**TEXTO DO EXERCÍCIO**:
Nasceu em 1948 e, no fim da sua infância, teve paralisia infantil. A vacina foi disponibilizada no Brasil poucos anos depois. Por pouco, teria sido vacinada e, possivelmente, sua história seria diferente… conforme soube, ficou cerca de um ano acamada em decorrência da doença. Sobreviveu.

Anos mais tarde, foi paciente de tratamentos de saúde mental em hospitais psiquiátricos no modelo manicomial. Você sabe como eram esses tratamentos por volta da década de 1970? Vou citar algumas possibilidades: a terapia medicamentosa, a eletroconvulsoterapia, o choque cardiazólico, o isolamento em cubículos e em cela forte, o uso da camisa de força e do lençol de contenção. Desconheço como foi tratada e por quanto tempo, mas soube que, por intermédio de sua mãe, ela retornou à família. Sobreviveu.

Ocorreu que, aos poucos, ela parou de falar. Assim, na maior parte de sua vida, estava em silêncio. Ouvi sua voz em raros momentos, como quando cantava. Seus pais tinham rádio, discos, fitas cassetes e CDs, e ouviam músicas sempre que possível. A música era presente em sua vida.

**CONJUNTO DE DADOS**:
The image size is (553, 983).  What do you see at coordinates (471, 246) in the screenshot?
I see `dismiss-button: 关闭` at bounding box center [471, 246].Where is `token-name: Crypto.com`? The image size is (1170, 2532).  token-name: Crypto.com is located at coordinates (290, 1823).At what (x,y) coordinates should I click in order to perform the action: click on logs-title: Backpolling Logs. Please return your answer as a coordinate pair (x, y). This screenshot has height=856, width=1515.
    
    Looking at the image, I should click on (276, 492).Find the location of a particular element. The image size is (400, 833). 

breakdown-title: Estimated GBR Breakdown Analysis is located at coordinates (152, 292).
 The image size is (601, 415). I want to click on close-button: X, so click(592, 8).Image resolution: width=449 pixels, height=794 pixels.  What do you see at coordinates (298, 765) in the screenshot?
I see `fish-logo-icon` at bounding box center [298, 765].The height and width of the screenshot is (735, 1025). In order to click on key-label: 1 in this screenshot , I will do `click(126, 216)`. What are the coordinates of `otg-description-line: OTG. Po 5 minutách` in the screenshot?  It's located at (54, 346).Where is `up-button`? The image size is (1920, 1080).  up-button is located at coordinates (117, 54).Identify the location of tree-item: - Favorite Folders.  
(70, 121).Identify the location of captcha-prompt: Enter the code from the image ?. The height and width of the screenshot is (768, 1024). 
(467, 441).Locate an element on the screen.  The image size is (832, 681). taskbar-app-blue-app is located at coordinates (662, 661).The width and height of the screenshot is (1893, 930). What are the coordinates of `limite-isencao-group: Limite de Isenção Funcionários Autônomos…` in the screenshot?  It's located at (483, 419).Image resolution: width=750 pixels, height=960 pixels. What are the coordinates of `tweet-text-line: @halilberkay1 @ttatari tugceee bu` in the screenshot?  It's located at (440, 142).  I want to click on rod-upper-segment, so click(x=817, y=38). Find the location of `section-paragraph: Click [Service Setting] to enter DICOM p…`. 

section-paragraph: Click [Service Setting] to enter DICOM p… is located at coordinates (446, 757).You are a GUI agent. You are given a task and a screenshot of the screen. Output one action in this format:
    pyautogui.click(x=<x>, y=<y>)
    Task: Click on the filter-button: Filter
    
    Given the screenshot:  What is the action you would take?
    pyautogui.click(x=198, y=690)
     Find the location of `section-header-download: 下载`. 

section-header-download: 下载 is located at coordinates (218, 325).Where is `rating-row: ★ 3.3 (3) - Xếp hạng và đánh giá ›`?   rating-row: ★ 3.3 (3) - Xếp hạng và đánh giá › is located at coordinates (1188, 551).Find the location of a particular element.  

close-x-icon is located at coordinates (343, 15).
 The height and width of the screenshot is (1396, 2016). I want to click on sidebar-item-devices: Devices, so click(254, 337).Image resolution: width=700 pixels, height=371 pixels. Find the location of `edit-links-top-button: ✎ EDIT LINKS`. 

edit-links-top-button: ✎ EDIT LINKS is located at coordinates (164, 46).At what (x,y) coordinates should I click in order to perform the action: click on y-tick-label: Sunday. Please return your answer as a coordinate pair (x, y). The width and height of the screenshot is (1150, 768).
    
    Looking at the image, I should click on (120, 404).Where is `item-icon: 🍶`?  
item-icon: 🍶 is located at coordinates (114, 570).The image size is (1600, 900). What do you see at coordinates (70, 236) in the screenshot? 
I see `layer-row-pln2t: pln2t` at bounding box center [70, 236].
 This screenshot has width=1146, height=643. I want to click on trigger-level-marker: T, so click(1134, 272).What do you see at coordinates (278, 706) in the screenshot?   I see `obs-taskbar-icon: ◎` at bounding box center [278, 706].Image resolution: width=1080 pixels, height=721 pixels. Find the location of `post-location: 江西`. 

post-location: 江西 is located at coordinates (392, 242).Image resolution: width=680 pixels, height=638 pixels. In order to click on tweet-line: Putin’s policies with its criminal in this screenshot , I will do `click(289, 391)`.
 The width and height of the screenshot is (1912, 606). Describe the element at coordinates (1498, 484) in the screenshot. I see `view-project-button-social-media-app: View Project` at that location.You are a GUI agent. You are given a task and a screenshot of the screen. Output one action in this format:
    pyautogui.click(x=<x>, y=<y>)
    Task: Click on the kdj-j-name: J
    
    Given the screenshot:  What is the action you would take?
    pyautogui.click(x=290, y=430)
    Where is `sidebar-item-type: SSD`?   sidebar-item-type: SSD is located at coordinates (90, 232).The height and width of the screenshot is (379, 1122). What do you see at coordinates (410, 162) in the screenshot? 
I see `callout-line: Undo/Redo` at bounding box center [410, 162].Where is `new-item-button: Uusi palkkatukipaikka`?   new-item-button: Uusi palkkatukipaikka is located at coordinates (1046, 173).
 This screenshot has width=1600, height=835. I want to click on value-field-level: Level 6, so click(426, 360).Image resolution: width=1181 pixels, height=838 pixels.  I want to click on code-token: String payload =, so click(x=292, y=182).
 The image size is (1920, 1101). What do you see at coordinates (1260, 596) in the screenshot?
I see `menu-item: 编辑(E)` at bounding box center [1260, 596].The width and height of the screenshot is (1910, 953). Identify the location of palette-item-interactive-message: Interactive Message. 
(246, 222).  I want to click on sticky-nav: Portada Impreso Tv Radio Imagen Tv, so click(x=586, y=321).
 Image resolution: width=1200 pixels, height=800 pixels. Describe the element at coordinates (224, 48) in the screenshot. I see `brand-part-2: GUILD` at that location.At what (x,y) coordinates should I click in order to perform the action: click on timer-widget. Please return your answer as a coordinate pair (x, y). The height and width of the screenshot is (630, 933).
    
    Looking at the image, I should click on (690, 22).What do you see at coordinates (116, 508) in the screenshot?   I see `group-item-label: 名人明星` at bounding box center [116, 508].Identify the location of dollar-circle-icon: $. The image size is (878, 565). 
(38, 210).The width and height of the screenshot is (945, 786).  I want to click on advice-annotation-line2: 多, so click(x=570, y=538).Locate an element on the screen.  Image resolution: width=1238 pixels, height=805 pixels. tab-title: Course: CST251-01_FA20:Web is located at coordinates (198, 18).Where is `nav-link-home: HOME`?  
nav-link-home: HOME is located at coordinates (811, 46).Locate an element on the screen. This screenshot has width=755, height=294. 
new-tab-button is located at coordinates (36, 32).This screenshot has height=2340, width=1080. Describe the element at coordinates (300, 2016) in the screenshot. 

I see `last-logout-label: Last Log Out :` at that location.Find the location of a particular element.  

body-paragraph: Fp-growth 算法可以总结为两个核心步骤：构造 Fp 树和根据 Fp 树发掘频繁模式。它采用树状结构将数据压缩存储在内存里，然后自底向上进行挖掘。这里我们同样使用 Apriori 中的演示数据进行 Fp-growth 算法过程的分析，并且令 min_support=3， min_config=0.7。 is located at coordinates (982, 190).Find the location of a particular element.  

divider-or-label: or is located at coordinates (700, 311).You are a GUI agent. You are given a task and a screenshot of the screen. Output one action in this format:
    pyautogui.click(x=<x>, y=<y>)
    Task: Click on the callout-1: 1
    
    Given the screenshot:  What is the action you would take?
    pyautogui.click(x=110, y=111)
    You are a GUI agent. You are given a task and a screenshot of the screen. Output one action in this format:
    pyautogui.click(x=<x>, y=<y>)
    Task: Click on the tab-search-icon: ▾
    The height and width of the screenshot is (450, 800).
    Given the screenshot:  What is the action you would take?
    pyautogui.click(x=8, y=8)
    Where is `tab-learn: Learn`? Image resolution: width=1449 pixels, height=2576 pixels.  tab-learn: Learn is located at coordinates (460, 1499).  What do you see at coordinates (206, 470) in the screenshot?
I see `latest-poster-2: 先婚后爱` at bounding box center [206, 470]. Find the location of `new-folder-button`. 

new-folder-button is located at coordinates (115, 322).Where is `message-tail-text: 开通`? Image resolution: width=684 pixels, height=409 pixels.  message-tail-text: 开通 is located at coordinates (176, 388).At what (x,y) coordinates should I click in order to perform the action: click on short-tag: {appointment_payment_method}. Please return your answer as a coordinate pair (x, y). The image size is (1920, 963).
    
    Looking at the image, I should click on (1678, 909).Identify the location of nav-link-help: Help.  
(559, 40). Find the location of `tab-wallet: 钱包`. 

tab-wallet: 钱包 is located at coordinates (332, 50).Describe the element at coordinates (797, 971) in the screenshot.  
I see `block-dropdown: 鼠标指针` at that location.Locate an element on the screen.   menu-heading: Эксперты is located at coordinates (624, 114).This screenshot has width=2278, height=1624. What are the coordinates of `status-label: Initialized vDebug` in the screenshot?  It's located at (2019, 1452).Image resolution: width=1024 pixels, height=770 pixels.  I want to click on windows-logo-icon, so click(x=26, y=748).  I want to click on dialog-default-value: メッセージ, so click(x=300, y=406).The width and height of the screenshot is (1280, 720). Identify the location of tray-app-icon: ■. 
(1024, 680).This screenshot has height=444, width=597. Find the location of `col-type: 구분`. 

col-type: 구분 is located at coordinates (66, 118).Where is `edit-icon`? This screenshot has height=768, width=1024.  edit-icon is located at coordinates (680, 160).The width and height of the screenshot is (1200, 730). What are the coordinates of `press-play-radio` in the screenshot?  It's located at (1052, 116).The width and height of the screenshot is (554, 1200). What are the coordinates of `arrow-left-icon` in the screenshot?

**ATIVIDADE A**:
Resuma em duas frases o texto sobre a mulher nascida em 1948.
**ATIVIDADE B**:
Diga se cada afirmação a seguir concorda com o texto sobre a mulher nascida em 1948, respondendo sim ou não e citando literalmente as palavras decisivas do texto: (i) A vacina contra a paralisia infantil já estava disponível no Brasil quando ela nasceu. (ii) O texto afirma que ela foi tratada com eletroconvulsoterapia. (iii) Ela retornou à família por intermédio de sua mãe.
**ATIVIDADE C**:
Prossiga com o texto sobre a mulher nascida em 1948 a partir do ponto em que ele termina.

**RESULTADO A**:
Nascida em 1948, ela teve paralisia infantil no fim da infância, ficou cerca de um ano acamada e sobreviveu; anos mais tarde, foi paciente de tratamentos de saúde mental em hospitais psiquiátricos no modelo manicomial e retornou à família por intermédio de sua mãe. Aos poucos parou de falar e passou a maior parte da vida em silêncio, com a voz ouvida em raros momentos, como quando cantava, e a música esteve presente em sua vida.

**RESULTADO B**:
(i) Não: "A vacina foi disponibilizada no Brasil poucos anos depois."
(ii) Não: "Desconheço como foi tratada e por quanto tempo"
(iii) Sim: "por intermédio de sua mãe, ela retornou à família"

**RESULTADO C**:
A primeira vez que a ouvi já era uma pessoa idosa. Estava feliz, sentada no sofá, com as pernas cruzadas, os olhos fechados e uma das mãos levantada. Não foi possível compreender quais palavras entoava, mas tinham significado. Seu canto era pausado: às vezes interrompia para rir.

Outro momento foi em 2024, a última vez que estivemos juntas. Ela estava em sua cama, debilitada. Busquei alternativas para acalentá-la: carinho, cafuné e cântico. Ouvi dizer que a mãe dela fazia isso. Depois, convidei: “Cante!”. Ela aceitou. As pausas foram mais longas, o ritmo, mais lento. Revezamos: enquanto uma cantava, a outra ouvia. Assim, nós nos acalentamos e nos despedimos sem dizer palavras.

Nunca compreendi sua canção, mas foi a mais bonita que ouvi até hoje. Sorte a minha que pude apreciá-la e, assim, perceber algo de divino na música. Desejo que músicas sejam presentes em sua vida e que, sempre que possível, possa cantar com entusiasmo e ouvir com atenção. Se precisar, faça pausas.